=== Section Start ===
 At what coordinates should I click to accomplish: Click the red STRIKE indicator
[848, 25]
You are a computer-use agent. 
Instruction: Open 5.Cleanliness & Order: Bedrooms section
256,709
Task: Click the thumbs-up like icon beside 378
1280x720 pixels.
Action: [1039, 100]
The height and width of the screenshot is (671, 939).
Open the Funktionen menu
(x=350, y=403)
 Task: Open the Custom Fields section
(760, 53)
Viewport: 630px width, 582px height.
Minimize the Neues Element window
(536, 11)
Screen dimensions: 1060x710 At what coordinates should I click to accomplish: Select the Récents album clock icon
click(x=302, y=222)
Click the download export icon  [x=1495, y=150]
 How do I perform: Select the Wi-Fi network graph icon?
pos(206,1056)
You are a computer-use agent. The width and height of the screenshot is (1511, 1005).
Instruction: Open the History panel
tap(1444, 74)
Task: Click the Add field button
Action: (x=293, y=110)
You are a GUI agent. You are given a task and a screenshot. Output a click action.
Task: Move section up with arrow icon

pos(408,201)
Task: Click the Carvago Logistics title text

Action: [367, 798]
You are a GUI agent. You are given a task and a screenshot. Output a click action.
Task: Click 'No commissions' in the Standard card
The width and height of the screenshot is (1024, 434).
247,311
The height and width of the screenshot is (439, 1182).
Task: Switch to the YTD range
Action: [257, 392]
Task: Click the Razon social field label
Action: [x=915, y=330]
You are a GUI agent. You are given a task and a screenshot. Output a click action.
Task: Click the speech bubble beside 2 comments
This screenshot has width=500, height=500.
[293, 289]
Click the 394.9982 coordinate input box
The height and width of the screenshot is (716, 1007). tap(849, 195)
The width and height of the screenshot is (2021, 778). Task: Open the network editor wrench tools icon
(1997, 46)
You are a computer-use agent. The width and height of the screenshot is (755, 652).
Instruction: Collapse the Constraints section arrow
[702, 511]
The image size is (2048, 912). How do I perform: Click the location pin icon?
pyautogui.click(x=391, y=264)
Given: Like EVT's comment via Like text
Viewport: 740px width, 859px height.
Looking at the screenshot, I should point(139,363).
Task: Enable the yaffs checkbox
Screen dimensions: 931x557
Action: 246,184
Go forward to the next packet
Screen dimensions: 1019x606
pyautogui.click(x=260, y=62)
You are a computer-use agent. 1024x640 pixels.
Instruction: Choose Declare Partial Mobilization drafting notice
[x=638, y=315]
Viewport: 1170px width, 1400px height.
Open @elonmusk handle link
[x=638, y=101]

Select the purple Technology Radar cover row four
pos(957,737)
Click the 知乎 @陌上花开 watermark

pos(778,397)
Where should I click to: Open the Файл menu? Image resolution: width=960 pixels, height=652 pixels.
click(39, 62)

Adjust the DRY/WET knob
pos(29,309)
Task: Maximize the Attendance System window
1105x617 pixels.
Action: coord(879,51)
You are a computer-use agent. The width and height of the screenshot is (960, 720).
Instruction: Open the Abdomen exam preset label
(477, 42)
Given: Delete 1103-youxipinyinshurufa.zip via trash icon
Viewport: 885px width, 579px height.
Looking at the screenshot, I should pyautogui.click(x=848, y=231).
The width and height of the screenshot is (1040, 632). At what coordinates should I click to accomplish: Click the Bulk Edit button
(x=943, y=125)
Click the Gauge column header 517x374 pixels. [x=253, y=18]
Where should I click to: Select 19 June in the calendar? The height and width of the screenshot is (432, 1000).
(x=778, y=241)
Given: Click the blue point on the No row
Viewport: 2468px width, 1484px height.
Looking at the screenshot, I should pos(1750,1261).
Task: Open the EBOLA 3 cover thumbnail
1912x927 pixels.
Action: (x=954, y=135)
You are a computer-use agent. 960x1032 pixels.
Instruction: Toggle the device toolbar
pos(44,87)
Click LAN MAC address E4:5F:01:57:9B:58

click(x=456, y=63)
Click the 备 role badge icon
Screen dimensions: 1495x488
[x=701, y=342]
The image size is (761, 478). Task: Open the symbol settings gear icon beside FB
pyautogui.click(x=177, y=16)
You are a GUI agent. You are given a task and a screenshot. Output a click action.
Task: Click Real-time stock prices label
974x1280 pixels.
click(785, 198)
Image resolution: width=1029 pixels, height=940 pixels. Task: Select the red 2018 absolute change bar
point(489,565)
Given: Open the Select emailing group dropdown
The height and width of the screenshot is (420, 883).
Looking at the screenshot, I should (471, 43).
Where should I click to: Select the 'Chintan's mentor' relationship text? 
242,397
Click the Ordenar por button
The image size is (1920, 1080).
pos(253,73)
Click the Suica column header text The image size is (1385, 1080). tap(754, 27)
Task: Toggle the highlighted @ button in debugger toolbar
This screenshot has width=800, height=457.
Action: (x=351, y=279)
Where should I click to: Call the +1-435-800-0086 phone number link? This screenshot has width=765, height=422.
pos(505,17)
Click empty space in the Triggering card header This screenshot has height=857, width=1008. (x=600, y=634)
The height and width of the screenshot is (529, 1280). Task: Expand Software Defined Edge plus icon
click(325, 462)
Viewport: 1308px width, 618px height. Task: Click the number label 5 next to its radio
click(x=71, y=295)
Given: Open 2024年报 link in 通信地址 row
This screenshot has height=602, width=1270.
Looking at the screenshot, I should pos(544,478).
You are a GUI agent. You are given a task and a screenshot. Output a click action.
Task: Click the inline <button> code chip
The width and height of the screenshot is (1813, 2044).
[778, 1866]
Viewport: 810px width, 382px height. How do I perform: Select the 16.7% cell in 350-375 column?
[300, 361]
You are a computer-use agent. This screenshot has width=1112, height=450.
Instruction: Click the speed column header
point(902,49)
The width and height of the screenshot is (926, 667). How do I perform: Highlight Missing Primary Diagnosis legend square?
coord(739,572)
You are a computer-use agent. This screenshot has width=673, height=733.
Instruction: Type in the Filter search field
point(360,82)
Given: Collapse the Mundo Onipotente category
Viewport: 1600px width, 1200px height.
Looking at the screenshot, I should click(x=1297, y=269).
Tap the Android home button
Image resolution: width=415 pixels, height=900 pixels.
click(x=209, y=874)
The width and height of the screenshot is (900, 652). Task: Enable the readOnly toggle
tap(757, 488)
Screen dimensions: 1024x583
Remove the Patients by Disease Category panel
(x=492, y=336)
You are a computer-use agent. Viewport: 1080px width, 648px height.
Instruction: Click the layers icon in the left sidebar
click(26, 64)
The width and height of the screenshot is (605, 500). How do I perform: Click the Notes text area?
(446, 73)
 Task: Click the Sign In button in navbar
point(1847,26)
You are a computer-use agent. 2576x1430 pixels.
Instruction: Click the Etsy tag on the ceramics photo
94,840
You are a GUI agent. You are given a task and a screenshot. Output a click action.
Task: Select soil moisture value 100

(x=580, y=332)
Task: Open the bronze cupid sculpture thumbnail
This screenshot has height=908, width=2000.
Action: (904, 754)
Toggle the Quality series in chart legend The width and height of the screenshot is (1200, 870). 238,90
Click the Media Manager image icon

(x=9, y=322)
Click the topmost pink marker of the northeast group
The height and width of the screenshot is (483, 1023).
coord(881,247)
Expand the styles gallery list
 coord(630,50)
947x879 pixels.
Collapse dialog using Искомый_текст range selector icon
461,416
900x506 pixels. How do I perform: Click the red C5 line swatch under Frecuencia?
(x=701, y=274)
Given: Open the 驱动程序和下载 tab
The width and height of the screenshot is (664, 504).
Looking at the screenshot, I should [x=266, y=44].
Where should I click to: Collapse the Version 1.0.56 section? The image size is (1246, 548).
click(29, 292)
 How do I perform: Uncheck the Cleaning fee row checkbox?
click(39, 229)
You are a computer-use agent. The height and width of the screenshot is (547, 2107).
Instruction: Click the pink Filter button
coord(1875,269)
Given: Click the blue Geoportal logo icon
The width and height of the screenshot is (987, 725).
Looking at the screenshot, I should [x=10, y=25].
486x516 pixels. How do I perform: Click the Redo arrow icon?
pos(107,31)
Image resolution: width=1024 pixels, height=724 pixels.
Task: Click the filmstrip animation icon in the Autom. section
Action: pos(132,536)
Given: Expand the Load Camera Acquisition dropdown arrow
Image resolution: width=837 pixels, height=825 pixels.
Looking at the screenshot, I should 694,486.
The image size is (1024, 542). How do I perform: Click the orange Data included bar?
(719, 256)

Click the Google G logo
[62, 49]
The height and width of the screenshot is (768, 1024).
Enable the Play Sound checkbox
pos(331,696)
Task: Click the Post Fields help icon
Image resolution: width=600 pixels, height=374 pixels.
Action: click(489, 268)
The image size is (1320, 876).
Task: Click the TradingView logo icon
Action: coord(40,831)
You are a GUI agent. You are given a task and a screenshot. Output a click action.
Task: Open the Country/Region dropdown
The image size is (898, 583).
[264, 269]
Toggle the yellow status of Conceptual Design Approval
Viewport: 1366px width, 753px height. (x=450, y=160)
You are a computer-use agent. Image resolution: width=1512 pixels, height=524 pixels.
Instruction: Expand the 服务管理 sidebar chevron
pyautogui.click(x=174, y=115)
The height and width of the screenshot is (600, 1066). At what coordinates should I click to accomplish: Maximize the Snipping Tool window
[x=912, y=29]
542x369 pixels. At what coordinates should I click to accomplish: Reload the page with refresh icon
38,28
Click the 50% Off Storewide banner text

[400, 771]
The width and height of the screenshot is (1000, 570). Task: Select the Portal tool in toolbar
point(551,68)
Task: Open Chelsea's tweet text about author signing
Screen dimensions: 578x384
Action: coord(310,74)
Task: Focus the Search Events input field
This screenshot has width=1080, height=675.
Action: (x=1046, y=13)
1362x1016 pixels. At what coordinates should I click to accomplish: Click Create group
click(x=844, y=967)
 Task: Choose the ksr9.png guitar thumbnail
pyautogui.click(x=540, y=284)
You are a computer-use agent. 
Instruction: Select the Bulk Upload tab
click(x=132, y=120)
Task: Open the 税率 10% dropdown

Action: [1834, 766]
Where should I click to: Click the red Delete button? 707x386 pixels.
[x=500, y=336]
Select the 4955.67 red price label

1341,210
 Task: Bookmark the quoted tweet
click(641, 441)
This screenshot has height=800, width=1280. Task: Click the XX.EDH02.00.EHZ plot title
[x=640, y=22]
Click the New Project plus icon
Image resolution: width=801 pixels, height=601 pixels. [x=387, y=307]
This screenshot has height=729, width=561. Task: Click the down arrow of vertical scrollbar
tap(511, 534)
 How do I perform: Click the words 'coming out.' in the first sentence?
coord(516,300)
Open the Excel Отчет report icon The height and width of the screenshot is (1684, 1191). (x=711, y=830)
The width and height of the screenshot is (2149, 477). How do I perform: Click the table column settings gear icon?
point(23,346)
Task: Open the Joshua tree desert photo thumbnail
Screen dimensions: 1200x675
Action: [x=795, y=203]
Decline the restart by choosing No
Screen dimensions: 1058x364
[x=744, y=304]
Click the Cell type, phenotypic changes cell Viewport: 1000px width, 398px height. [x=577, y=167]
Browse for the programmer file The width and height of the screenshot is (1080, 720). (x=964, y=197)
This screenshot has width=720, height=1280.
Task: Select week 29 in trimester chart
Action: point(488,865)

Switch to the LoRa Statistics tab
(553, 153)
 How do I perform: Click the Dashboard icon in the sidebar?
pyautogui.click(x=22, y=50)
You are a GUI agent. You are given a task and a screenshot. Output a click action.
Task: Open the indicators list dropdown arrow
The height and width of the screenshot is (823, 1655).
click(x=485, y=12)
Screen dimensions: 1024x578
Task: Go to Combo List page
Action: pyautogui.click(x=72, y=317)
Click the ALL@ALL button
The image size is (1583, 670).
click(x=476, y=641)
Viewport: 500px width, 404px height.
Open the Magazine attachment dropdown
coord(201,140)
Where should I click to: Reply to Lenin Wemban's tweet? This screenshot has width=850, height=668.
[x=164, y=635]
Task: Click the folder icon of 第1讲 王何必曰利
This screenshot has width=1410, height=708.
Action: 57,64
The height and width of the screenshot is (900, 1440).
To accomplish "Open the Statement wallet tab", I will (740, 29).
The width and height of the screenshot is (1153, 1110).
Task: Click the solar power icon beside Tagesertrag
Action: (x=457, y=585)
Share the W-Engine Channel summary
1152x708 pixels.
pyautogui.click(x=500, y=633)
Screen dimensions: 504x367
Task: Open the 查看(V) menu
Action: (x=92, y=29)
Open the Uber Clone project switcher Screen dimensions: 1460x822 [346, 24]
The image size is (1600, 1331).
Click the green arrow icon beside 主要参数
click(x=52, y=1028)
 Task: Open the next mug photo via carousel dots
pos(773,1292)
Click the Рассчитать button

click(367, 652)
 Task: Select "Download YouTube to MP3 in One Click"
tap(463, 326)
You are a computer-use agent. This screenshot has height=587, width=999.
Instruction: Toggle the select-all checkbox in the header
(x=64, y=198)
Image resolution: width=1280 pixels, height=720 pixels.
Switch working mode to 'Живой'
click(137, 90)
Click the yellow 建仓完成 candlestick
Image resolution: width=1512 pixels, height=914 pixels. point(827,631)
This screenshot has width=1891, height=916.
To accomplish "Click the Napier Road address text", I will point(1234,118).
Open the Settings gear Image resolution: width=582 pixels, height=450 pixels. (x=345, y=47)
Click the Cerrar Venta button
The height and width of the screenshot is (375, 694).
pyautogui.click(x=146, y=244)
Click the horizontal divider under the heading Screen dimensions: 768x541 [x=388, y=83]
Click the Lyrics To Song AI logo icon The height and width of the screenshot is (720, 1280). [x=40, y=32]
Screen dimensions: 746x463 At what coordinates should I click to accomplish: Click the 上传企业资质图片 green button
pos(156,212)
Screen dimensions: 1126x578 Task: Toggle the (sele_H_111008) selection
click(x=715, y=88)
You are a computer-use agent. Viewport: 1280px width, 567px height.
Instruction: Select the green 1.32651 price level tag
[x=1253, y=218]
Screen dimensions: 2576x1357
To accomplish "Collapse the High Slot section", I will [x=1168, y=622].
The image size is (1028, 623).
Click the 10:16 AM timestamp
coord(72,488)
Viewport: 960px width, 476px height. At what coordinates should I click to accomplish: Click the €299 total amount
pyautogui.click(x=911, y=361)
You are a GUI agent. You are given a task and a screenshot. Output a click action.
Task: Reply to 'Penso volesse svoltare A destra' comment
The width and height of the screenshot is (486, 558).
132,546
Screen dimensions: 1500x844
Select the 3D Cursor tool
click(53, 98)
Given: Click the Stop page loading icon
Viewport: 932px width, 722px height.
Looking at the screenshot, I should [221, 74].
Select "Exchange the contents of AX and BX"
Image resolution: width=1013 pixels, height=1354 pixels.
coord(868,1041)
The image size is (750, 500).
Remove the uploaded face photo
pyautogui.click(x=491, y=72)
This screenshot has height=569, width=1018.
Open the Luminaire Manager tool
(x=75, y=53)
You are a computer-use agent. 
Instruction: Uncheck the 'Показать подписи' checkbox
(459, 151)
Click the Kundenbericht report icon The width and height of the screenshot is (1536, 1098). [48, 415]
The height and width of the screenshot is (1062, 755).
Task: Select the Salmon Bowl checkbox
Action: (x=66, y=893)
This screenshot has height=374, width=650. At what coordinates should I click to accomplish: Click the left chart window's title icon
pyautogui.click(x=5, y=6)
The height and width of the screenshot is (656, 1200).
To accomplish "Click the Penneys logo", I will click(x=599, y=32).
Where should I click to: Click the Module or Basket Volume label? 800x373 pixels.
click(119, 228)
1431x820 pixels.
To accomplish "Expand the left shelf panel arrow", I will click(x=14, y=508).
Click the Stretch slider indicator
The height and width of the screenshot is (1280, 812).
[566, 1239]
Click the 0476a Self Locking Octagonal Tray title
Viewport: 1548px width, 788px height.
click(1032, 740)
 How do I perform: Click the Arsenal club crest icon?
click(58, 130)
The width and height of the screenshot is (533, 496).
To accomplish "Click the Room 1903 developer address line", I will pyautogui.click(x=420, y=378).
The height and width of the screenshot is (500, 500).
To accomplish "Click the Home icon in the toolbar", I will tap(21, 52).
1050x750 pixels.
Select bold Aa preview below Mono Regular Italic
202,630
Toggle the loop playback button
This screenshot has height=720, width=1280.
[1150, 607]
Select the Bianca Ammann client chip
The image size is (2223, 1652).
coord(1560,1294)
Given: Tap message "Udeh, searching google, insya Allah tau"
=== Section End ===
Copy the records above exactly, please, but only from the first line through the line containing "The height and width of the screenshot is (671, 939).".

 At what coordinates should I click to accomplish: Click the red STRIKE indicator
[848, 25]
You are a computer-use agent. 
Instruction: Open 5.Cleanliness & Order: Bedrooms section
256,709
Task: Click the thumbs-up like icon beside 378
1280x720 pixels.
Action: [1039, 100]
The height and width of the screenshot is (671, 939).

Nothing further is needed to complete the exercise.